### Task to complete
The records must be repeated exactly and in their entirety.

START Supplied records

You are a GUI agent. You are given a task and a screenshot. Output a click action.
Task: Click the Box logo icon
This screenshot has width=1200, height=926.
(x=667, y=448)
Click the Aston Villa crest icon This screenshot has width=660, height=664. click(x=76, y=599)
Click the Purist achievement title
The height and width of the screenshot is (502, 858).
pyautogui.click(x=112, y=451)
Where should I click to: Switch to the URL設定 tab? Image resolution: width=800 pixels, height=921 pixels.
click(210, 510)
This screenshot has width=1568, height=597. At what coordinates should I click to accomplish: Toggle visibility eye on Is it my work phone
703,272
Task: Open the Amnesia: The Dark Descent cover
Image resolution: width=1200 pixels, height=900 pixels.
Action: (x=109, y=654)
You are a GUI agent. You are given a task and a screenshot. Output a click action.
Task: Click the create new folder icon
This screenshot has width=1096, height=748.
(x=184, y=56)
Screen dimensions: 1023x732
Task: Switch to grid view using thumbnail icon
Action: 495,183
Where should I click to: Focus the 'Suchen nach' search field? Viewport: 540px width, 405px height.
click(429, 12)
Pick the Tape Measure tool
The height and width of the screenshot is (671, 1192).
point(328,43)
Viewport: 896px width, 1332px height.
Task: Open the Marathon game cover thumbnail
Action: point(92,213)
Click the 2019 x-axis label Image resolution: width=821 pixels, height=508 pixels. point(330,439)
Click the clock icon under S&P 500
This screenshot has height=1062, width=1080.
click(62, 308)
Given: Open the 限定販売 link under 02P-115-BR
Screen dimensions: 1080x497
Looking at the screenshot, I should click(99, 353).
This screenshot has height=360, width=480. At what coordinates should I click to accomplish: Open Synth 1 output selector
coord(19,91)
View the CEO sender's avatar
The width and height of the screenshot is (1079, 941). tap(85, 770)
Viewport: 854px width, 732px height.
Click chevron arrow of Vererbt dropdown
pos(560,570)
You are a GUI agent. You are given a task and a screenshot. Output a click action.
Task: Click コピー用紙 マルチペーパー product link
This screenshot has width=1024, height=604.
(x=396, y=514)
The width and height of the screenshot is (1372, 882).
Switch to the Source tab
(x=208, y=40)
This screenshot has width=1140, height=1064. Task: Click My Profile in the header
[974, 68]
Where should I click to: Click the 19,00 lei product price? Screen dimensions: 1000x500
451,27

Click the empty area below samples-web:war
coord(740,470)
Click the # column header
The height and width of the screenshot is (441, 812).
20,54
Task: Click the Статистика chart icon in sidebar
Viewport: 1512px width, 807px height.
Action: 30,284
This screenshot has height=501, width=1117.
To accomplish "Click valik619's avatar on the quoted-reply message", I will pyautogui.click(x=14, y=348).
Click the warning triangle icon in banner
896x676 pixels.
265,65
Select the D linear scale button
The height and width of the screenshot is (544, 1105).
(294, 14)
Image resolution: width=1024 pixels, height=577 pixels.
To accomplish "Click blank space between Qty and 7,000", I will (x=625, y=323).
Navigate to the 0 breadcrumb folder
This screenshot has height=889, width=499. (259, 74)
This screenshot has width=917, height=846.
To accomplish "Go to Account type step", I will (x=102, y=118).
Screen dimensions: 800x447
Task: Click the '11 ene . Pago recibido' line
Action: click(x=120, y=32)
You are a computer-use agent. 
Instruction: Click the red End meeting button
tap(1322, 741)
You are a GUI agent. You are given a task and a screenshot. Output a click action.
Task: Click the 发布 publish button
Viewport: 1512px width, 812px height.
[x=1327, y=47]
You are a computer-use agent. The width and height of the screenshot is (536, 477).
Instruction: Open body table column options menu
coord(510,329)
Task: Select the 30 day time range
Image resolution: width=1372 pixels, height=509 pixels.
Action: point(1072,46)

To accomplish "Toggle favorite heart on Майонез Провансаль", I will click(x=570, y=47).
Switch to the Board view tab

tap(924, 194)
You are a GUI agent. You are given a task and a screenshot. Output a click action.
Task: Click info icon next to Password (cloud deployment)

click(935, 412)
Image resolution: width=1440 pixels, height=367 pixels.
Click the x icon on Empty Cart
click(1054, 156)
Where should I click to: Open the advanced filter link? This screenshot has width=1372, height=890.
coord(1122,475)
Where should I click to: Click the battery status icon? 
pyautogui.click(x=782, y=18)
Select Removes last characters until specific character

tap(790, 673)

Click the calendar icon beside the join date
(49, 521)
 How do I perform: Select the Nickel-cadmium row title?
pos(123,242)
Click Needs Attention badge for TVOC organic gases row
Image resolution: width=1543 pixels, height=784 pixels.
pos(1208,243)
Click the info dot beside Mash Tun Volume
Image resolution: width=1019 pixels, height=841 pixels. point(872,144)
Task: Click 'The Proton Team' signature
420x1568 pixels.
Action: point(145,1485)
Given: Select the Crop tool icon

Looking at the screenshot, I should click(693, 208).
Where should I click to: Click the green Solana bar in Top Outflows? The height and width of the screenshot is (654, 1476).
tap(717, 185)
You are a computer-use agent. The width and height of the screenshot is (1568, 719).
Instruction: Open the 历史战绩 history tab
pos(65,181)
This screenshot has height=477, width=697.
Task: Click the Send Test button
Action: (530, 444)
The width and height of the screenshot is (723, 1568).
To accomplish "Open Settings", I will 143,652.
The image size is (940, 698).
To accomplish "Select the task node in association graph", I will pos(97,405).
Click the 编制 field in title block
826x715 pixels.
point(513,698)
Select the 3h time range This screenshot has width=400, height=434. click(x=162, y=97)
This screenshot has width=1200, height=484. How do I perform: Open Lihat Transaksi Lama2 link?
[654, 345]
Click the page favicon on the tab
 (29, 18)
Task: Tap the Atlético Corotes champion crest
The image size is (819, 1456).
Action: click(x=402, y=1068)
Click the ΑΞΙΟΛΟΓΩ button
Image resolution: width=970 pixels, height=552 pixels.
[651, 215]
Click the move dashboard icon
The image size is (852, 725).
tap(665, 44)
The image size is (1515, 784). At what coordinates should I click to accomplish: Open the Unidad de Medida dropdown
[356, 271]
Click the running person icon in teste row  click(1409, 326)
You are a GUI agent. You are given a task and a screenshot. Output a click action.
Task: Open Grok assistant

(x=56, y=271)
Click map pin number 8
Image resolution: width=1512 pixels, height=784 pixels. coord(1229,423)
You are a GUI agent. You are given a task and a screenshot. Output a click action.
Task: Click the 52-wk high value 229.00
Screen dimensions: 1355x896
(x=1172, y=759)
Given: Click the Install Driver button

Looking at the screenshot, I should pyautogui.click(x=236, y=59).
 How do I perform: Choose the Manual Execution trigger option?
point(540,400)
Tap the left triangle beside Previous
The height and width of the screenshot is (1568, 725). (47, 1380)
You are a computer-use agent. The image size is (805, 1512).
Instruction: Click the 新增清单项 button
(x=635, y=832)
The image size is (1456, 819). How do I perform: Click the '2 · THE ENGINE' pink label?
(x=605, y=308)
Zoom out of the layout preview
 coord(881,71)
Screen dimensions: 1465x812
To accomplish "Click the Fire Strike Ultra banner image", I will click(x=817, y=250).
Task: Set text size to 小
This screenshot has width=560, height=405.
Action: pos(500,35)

END Supplied records

### Output below
You are a GUI agent. You are given a task and a screenshot. Output a click action.
Task: Click the Box logo icon
This screenshot has width=1200, height=926.
(x=667, y=448)
Click the Aston Villa crest icon This screenshot has width=660, height=664. click(x=76, y=599)
Click the Purist achievement title
The height and width of the screenshot is (502, 858).
pyautogui.click(x=112, y=451)
Where should I click to: Switch to the URL設定 tab? Image resolution: width=800 pixels, height=921 pixels.
click(210, 510)
This screenshot has width=1568, height=597. At what coordinates should I click to accomplish: Toggle visibility eye on Is it my work phone
703,272
Task: Open the Amnesia: The Dark Descent cover
Image resolution: width=1200 pixels, height=900 pixels.
Action: (x=109, y=654)
You are a GUI agent. You are given a task and a screenshot. Output a click action.
Task: Click the create new folder icon
This screenshot has width=1096, height=748.
(x=184, y=56)
Screen dimensions: 1023x732
Task: Switch to grid view using thumbnail icon
Action: 495,183
Where should I click to: Focus the 'Suchen nach' search field? Viewport: 540px width, 405px height.
click(429, 12)
Pick the Tape Measure tool
The height and width of the screenshot is (671, 1192).
point(328,43)
Viewport: 896px width, 1332px height.
Task: Open the Marathon game cover thumbnail
Action: point(92,213)
Click the 2019 x-axis label Image resolution: width=821 pixels, height=508 pixels. point(330,439)
Click the clock icon under S&P 500
This screenshot has height=1062, width=1080.
click(62, 308)
Given: Open the 限定販売 link under 02P-115-BR
Screen dimensions: 1080x497
Looking at the screenshot, I should click(99, 353).
This screenshot has height=360, width=480. At what coordinates should I click to accomplish: Open Synth 1 output selector
coord(19,91)
View the CEO sender's avatar
The width and height of the screenshot is (1079, 941). tap(85, 770)
Viewport: 854px width, 732px height.
Click chevron arrow of Vererbt dropdown
pos(560,570)
You are a GUI agent. You are given a task and a screenshot. Output a click action.
Task: Click コピー用紙 マルチペーパー product link
This screenshot has width=1024, height=604.
(x=396, y=514)
The width and height of the screenshot is (1372, 882).
Switch to the Source tab
(x=208, y=40)
This screenshot has width=1140, height=1064. Task: Click My Profile in the header
[974, 68]
Where should I click to: Click the 19,00 lei product price? Screen dimensions: 1000x500
451,27

Click the empty area below samples-web:war
coord(740,470)
Click the # column header
The height and width of the screenshot is (441, 812).
20,54
Task: Click the Статистика chart icon in sidebar
Viewport: 1512px width, 807px height.
Action: 30,284
This screenshot has height=501, width=1117.
To accomplish "Click valik619's avatar on the quoted-reply message", I will pyautogui.click(x=14, y=348).
Click the warning triangle icon in banner
896x676 pixels.
265,65
Select the D linear scale button
The height and width of the screenshot is (544, 1105).
(294, 14)
Image resolution: width=1024 pixels, height=577 pixels.
To accomplish "Click blank space between Qty and 7,000", I will (x=625, y=323).
Navigate to the 0 breadcrumb folder
This screenshot has height=889, width=499. (259, 74)
This screenshot has width=917, height=846.
To accomplish "Go to Account type step", I will (x=102, y=118).
Screen dimensions: 800x447
Task: Click the '11 ene . Pago recibido' line
Action: click(x=120, y=32)
You are a computer-use agent. 
Instruction: Click the red End meeting button
tap(1322, 741)
You are a GUI agent. You are given a task and a screenshot. Output a click action.
Task: Click the 发布 publish button
Viewport: 1512px width, 812px height.
[x=1327, y=47]
You are a computer-use agent. The width and height of the screenshot is (536, 477).
Instruction: Open body table column options menu
coord(510,329)
Task: Select the 30 day time range
Image resolution: width=1372 pixels, height=509 pixels.
Action: point(1072,46)

To accomplish "Toggle favorite heart on Майонез Провансаль", I will click(x=570, y=47).
Switch to the Board view tab

tap(924, 194)
You are a GUI agent. You are given a task and a screenshot. Output a click action.
Task: Click info icon next to Password (cloud deployment)

click(935, 412)
Image resolution: width=1440 pixels, height=367 pixels.
Click the x icon on Empty Cart
click(1054, 156)
Where should I click to: Open the advanced filter link? This screenshot has width=1372, height=890.
coord(1122,475)
Where should I click to: Click the battery status icon? 
pyautogui.click(x=782, y=18)
Select Removes last characters until specific character

tap(790, 673)

Click the calendar icon beside the join date
(49, 521)
 How do I perform: Select the Nickel-cadmium row title?
pos(123,242)
Click Needs Attention badge for TVOC organic gases row
Image resolution: width=1543 pixels, height=784 pixels.
pos(1208,243)
Click the info dot beside Mash Tun Volume
Image resolution: width=1019 pixels, height=841 pixels. point(872,144)
Task: Click 'The Proton Team' signature
420x1568 pixels.
Action: point(145,1485)
Given: Select the Crop tool icon

Looking at the screenshot, I should click(693, 208).
Where should I click to: Click the green Solana bar in Top Outflows? The height and width of the screenshot is (654, 1476).
tap(717, 185)
You are a computer-use agent. The width and height of the screenshot is (1568, 719).
Instruction: Open the 历史战绩 history tab
pos(65,181)
This screenshot has height=477, width=697.
Task: Click the Send Test button
Action: (530, 444)
The width and height of the screenshot is (723, 1568).
To accomplish "Open Settings", I will 143,652.
The image size is (940, 698).
To accomplish "Select the task node in association graph", I will pos(97,405).
Click the 编制 field in title block
826x715 pixels.
point(513,698)
Select the 3h time range This screenshot has width=400, height=434. click(x=162, y=97)
This screenshot has width=1200, height=484. How do I perform: Open Lihat Transaksi Lama2 link?
[654, 345]
Click the page favicon on the tab
 (29, 18)
Task: Tap the Atlético Corotes champion crest
The image size is (819, 1456).
Action: click(x=402, y=1068)
Click the ΑΞΙΟΛΟΓΩ button
Image resolution: width=970 pixels, height=552 pixels.
[651, 215]
Click the move dashboard icon
The image size is (852, 725).
tap(665, 44)
The image size is (1515, 784). At what coordinates should I click to accomplish: Open the Unidad de Medida dropdown
[356, 271]
Click the running person icon in teste row  click(1409, 326)
You are a GUI agent. You are given a task and a screenshot. Output a click action.
Task: Open Grok assistant

(x=56, y=271)
Click map pin number 8
Image resolution: width=1512 pixels, height=784 pixels. coord(1229,423)
You are a GUI agent. You are given a task and a screenshot. Output a click action.
Task: Click the 52-wk high value 229.00
Screen dimensions: 1355x896
(x=1172, y=759)
Given: Click the Install Driver button

Looking at the screenshot, I should pyautogui.click(x=236, y=59).
 How do I perform: Choose the Manual Execution trigger option?
point(540,400)
Tap the left triangle beside Previous
The height and width of the screenshot is (1568, 725). (47, 1380)
You are a computer-use agent. The image size is (805, 1512).
Instruction: Click the 新增清单项 button
(x=635, y=832)
The image size is (1456, 819). How do I perform: Click the '2 · THE ENGINE' pink label?
(x=605, y=308)
Zoom out of the layout preview
 coord(881,71)
Screen dimensions: 1465x812
To accomplish "Click the Fire Strike Ultra banner image", I will click(x=817, y=250).
Task: Set text size to 小
This screenshot has width=560, height=405.
Action: pos(500,35)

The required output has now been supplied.